Copy the listing below line for line, leaving every character as it appears.

========================

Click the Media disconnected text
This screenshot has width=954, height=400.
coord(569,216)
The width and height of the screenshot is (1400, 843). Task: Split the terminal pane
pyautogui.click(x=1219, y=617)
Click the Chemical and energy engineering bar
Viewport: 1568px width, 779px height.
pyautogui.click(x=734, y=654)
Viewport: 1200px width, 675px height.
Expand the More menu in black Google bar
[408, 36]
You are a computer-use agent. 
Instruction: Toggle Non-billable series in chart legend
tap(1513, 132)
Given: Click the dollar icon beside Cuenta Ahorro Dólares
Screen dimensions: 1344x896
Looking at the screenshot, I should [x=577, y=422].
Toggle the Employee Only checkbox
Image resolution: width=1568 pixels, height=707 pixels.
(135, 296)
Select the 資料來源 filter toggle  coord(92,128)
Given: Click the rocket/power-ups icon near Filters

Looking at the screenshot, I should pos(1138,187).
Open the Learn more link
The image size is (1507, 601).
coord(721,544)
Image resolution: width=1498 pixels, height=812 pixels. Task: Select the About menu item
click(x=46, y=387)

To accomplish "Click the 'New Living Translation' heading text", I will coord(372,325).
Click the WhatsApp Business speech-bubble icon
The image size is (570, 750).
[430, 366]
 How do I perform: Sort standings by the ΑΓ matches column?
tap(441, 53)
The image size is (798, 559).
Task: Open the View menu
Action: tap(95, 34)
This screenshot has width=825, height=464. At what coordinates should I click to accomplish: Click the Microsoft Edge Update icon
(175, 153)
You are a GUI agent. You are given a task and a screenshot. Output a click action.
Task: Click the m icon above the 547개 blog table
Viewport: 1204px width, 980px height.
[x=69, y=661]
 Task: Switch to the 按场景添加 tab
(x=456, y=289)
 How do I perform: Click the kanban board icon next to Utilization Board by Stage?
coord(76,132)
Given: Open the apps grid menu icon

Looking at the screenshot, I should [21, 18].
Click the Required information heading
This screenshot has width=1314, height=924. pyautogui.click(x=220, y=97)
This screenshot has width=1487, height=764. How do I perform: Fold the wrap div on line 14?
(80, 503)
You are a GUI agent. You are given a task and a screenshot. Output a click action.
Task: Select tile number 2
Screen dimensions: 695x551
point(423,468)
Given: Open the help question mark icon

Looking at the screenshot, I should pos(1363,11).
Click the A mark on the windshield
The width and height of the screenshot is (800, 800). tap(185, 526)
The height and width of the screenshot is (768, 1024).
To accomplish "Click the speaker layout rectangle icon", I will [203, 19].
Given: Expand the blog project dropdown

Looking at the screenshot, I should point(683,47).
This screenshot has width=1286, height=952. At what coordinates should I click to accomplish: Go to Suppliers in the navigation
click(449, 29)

========================

▶ _REPLY TO THE TASK_:
Click the Media disconnected text
This screenshot has width=954, height=400.
coord(569,216)
The width and height of the screenshot is (1400, 843). Task: Split the terminal pane
pyautogui.click(x=1219, y=617)
Click the Chemical and energy engineering bar
Viewport: 1568px width, 779px height.
pyautogui.click(x=734, y=654)
Viewport: 1200px width, 675px height.
Expand the More menu in black Google bar
[408, 36]
You are a computer-use agent. 
Instruction: Toggle Non-billable series in chart legend
tap(1513, 132)
Given: Click the dollar icon beside Cuenta Ahorro Dólares
Screen dimensions: 1344x896
Looking at the screenshot, I should [x=577, y=422].
Toggle the Employee Only checkbox
Image resolution: width=1568 pixels, height=707 pixels.
(135, 296)
Select the 資料來源 filter toggle  coord(92,128)
Given: Click the rocket/power-ups icon near Filters

Looking at the screenshot, I should pos(1138,187).
Open the Learn more link
The image size is (1507, 601).
coord(721,544)
Image resolution: width=1498 pixels, height=812 pixels. Task: Select the About menu item
click(x=46, y=387)

To accomplish "Click the 'New Living Translation' heading text", I will coord(372,325).
Click the WhatsApp Business speech-bubble icon
The image size is (570, 750).
[430, 366]
 How do I perform: Sort standings by the ΑΓ matches column?
tap(441, 53)
The image size is (798, 559).
Task: Open the View menu
Action: tap(95, 34)
This screenshot has width=825, height=464. At what coordinates should I click to accomplish: Click the Microsoft Edge Update icon
(175, 153)
You are a GUI agent. You are given a task and a screenshot. Output a click action.
Task: Click the m icon above the 547개 blog table
Viewport: 1204px width, 980px height.
[x=69, y=661]
 Task: Switch to the 按场景添加 tab
(x=456, y=289)
 How do I perform: Click the kanban board icon next to Utilization Board by Stage?
coord(76,132)
Given: Open the apps grid menu icon

Looking at the screenshot, I should [21, 18].
Click the Required information heading
This screenshot has width=1314, height=924. pyautogui.click(x=220, y=97)
This screenshot has width=1487, height=764. How do I perform: Fold the wrap div on line 14?
(80, 503)
You are a GUI agent. You are given a task and a screenshot. Output a click action.
Task: Select tile number 2
Screen dimensions: 695x551
point(423,468)
Given: Open the help question mark icon

Looking at the screenshot, I should pos(1363,11).
Click the A mark on the windshield
The width and height of the screenshot is (800, 800). tap(185, 526)
The height and width of the screenshot is (768, 1024).
To accomplish "Click the speaker layout rectangle icon", I will [203, 19].
Given: Expand the blog project dropdown

Looking at the screenshot, I should point(683,47).
This screenshot has width=1286, height=952. At what coordinates should I click to accomplish: Go to Suppliers in the navigation
click(449, 29)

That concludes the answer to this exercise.